Mullen, who led the US side to the talks this week, also said that Pakistan military chief General Ashfaq Kayani had stepped up operations to flush out Al-Qaeda and Taliban militants using the border area as a staging point for attacks in Afghanistan.

"We certainly talked about the complexity of the challenges that we have in the border area, the pressure that we believe needs to be applied there for lots of reasons, not the least of which is the effect it's having on the fight in Afghanistan," Mullen told a Pentagon briefing.

There was "a very clear need from a US standpoint and from the Pakistani standpoint that we have got to figure out a way to get at this problem," Mullen said, in an indication that fresh strategies could be drawn up to combat the rising militancy threat.

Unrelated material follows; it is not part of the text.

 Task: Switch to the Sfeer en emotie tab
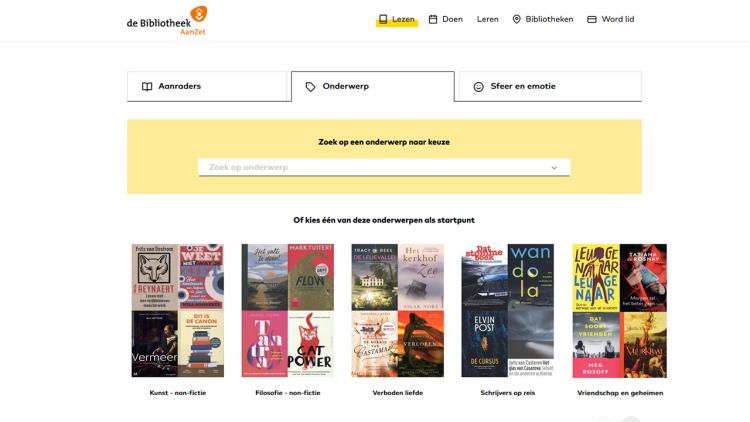pos(549,87)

Kayani led the Pakistani team to the talks among the top military brass, which also included US General David Petraeus, the top US commander in Iraq who is set to be the senior military officer in the Middle East.

The meeting was reportedly held on a US aircraft carrier in the Indian Ocean on Tuesday.

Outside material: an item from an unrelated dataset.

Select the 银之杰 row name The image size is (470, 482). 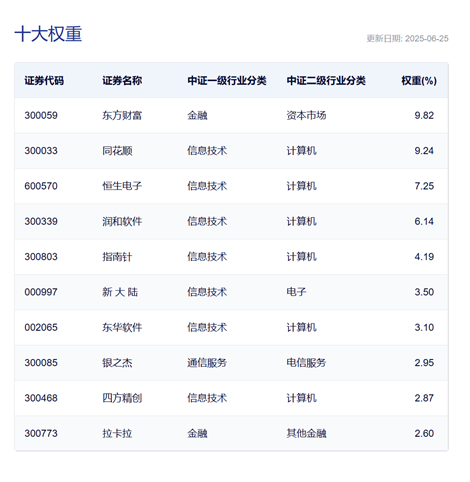pos(117,363)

Kayani "is undertaking operations that were not ongoing a few months ago," Mullen said, cautioning that it could take some time to bring the problem under control.

"I am encouraged that he's taking action and I also think it's going to take some time," he said. "Expectations for instantaneous results are probably a little bit too high."

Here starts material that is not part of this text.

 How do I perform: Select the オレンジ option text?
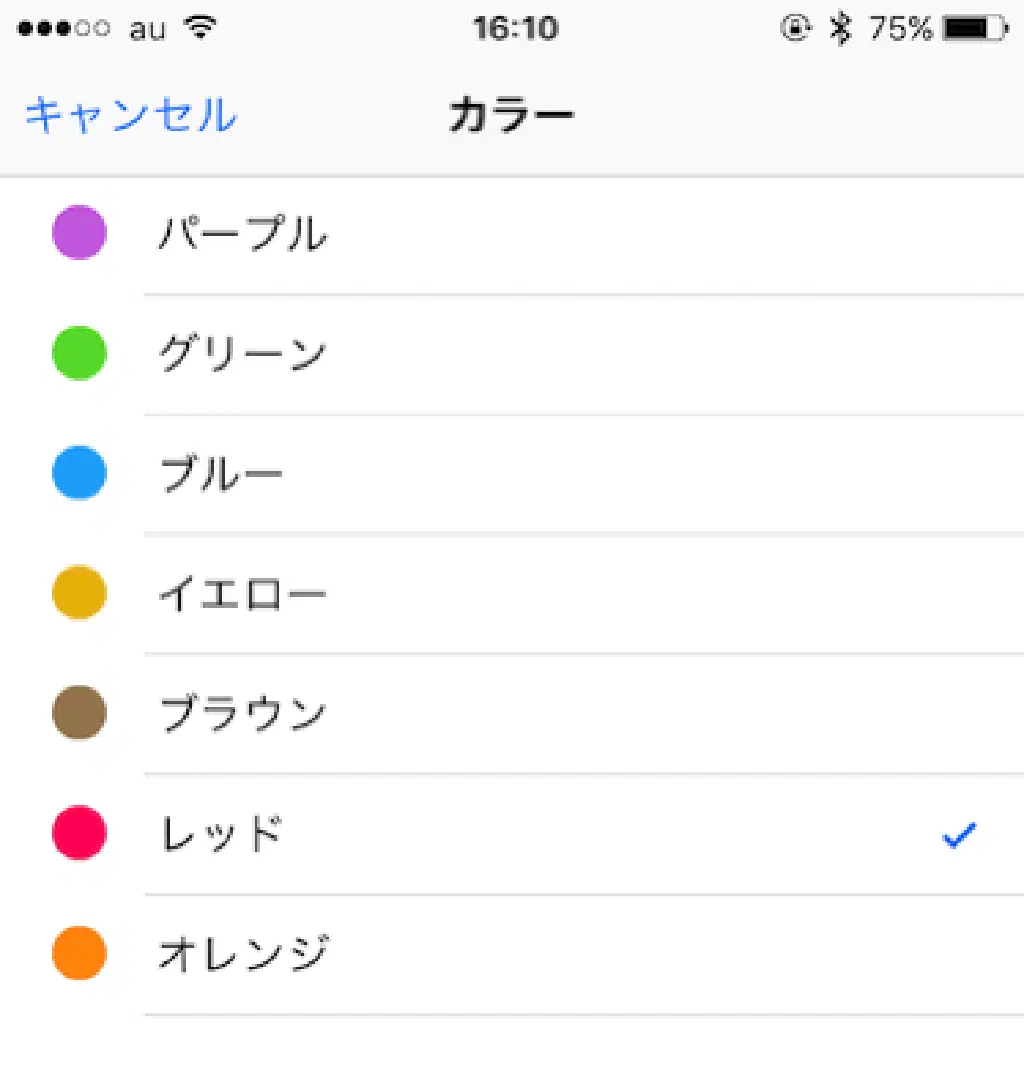(243, 955)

The meeting came amid increasingly deadly attacks against Afghan and Western targets in Afghanistan following a series of bombings and threats by Taliban-led insurgents trying to drive out the Western-backed government and its allies.

Washington has also been concerned that the Pakistani military had not been doing enough to stem the flow of militants from the Pakistan side of the border used as a staging point for attacks on Afghanistan.

"The meeting was mainly to continue to discuss ongoing operations against extremists in the border region and to work together to find better ways to solve those problems," one US military official who was briefed on the talks was quoted saying by the New York Times.

Last week, at least 10 suicide bombers staged a cordinated attack on one of the largest American military bases in Afghanistan and about 100 insurgents ambushed and killed 10 elite French paratroopers in what was seen as the Taliban's most complex and audacious attacks of the war since 2001.

US-led forces invaded Afghanistan in late 2001 and ousted the Taliban regime for harbouring Al-Qaeda.

Nearly 70,000 international troops are helping the Afghanistan government fight the growing insurgent threat and rebuild its security forces. The Afghan army already takes the lead in some joint operations.